La narine frémissante, Vaneireick se délecta, tandis qu'elle tamponnait délicatement ses égratignures, de son odeur proche, légère et fugace, de foin coupé – pour tout dire une délicieuse odeur de femme, de vraie blonde, et qui donnait envie d'en chercher plus long sur les mystères de sa peau dorée.

Profitant de sa soi-disant faiblesse de combattant, il en avait pris prétexte, en s'asseyant, pour glisser sa main autour de la hanche d'Angélique. Elle avait une taille splendide, mais il ne put que l'effleurer, car elle se déroba aussitôt.
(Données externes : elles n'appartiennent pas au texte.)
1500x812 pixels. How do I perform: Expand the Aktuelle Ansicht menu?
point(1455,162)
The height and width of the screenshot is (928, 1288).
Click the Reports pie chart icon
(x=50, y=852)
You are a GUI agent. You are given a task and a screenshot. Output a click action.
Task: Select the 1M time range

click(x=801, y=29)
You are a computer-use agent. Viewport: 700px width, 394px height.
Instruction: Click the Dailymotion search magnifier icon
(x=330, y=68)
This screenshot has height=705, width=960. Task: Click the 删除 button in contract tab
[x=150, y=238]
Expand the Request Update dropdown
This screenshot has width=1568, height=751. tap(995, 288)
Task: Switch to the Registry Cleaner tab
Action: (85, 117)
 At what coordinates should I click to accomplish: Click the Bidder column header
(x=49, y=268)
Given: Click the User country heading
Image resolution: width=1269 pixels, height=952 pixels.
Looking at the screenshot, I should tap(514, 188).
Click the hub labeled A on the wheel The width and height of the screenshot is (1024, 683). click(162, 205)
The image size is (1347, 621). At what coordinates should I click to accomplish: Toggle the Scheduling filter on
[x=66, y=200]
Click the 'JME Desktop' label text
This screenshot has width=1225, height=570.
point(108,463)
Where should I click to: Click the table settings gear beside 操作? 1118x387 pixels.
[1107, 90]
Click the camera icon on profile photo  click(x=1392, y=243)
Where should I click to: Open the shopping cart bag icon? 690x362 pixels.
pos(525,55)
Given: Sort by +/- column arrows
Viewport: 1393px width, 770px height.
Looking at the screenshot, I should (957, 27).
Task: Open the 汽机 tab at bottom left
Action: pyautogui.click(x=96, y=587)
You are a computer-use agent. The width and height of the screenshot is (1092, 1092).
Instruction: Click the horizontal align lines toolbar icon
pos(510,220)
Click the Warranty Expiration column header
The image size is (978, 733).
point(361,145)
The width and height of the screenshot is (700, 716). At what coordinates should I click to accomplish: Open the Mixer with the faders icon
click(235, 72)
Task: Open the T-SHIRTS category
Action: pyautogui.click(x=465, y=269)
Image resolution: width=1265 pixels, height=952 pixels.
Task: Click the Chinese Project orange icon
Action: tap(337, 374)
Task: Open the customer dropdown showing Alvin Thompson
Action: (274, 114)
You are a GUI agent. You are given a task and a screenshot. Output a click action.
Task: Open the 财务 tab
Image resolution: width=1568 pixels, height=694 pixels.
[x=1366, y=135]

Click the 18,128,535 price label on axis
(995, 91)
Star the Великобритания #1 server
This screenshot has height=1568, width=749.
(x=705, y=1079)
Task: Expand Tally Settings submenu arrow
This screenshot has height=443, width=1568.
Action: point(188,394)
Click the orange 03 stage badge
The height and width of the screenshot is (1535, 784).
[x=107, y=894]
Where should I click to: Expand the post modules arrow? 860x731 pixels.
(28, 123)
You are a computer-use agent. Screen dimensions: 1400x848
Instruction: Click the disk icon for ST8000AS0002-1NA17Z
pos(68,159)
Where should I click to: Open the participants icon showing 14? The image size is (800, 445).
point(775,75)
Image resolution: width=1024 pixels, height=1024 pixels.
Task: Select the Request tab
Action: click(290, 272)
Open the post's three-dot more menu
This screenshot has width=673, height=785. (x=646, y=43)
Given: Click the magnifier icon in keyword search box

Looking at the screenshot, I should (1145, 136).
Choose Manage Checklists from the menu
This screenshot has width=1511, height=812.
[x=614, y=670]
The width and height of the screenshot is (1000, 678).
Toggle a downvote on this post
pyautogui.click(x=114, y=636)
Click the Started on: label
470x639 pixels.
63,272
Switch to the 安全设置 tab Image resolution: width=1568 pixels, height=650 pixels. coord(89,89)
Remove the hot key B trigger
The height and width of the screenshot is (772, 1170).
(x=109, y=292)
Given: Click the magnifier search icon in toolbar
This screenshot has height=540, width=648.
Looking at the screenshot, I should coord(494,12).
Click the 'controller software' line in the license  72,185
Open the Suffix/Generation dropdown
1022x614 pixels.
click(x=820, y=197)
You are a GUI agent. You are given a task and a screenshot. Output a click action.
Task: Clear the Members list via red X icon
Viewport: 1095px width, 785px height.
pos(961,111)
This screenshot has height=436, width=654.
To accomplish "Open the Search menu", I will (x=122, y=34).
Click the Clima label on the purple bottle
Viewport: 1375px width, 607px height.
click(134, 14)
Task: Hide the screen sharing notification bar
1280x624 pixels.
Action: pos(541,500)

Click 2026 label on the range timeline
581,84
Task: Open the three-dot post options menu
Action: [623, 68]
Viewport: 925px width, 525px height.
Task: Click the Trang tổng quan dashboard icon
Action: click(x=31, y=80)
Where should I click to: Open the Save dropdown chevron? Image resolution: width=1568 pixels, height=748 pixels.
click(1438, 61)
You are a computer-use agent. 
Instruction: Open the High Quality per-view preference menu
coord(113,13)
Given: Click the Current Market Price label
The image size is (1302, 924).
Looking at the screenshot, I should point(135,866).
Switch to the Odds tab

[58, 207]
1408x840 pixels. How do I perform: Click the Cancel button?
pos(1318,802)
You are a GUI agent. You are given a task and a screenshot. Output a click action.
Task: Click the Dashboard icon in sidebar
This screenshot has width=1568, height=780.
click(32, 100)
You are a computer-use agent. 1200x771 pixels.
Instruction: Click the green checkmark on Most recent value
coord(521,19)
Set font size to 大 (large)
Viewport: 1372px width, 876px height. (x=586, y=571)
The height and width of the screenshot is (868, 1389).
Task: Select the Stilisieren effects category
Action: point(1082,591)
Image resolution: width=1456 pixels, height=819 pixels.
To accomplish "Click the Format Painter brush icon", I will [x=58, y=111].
Il se disait qu'elle devait révéler, nue, des courbes opulentes, et pourtant elle paraissait, par la grâce, la souplesse de ses attitudes, plus mince qu'elle n'était dans la réalité de son corps splendide dissimulé sous les vêtements. L'œil exercé du joyeux corsaire devinait la ligne parfaite d'un corps qui, de la nuque aux reins, ne devait être que de lignes harmonieuses. Une Vénus mâtinée de Diane chasseresse. En tout cas, extrêmement vigoureuse ! Il s'en rendit compte quand, d'une simple pression du poignet, elle interrompit sans appel sa rêverie et le remit sur pied d'un seul coup, tel qu'elle l'eût fait pour un bambin jugé un peu trop mollasson à son gré.

– Vous voilà guéri des rancœurs de dame Inès, mon cher. Demain, il n'y paraîtra plus !

Il lui adressa, de son œil enflé, un clignement de connivence.

– Je souhaite qu'il en soit de même pour vous, trop belle dame ! Je vois qu'hier les planètes Vénus et Mars se sont heurtées au sein du firmament et que nous avons été tous deux victimes de cette mésentente des dieux...

Angélique retint une grimace, ressentant une douleur sur le côté gauche de son visage. Elle en avait tant fait depuis le matin que son désespoir s'estompait. Par une réaction naturelle de sa nature indomptable, son optimisme reprenait le dessus, et la réflexion de Vaneireick à propos d'une mésentente entre les dieux de l'amour et de la guerre avait failli la faire rire. La voyant se familiariser :

– Écoutez, lui chuchota-t-il, je comprends l'amour, et je ne suis pas sévère pour les défaillances des jolies personnes, même quand ce n'est pas moi qui en suis le bénéficiaire. Désirez-vous que je vous donne des nouvelles de Barbe d'Or ?

Le visage d'Angélique se glaça et elle lui lança un regard de colère, humiliée qu'il la plaçât avec une désinvolture indulgente au rang des femmes légères, humiliée aussi pour le comte de Peyrac. Cette fois, la chose était certaine, les confidences de Kurt Ritz n'avaient pas été tenues secrètes. Tout le monde clabaudait au sujet de ses fredaines à elle et de ses déboires à lui.

Pourtant, tourmentée par le sort de Colin, elle ne put s'empêcher de murmurer du bout des lèvres :

– Oui !... Qu'est-il advenu de Barbe d'Or ?

– Eh bien, à vrai dire, nul n'en sait rien. Il a disparu !

– Disparu ?

– Oui ! Coïncidence ! Figurez-vous, il n'était pas à son bord quand nous avons attaqué sa nef et c'est son second qui a donc assuré toute la défense. D'aucuns racontent qu'il avait quitté le navire au cours de la nuit sur un petit canot, sans dire où il allait, ni quand il serait de retour. Il avait recommandé à son lieutenant Barssempuy de se tenir en vue de Gouldsboro, mais bien caché dans l'archipel, jusqu'à ce qu'il revienne lui-même donner d'autres ordres. Partait-il en reconnaissance pour essayer de voir par quels détours il pouvait attaquer cette fois l'établissement de Gouldsboro ? Mais nous l'avons pris de vitesse. Dès l'aube, le chébec de M. de Peyrac a débusqué le Cœur-de-Marie à l'ancre. Ça a été la poursuite, l'abordage, le corps à corps. Voilà ! Nous, de Gouldsboro, nous sommes vainqueurs ! Quant à Barbe d'Or, où qu'il se trouve, c'en est fini, je pense, pour longtemps de son hégémonie sur les mers et océans !

– Bien ! Je vous remercie, monsieur.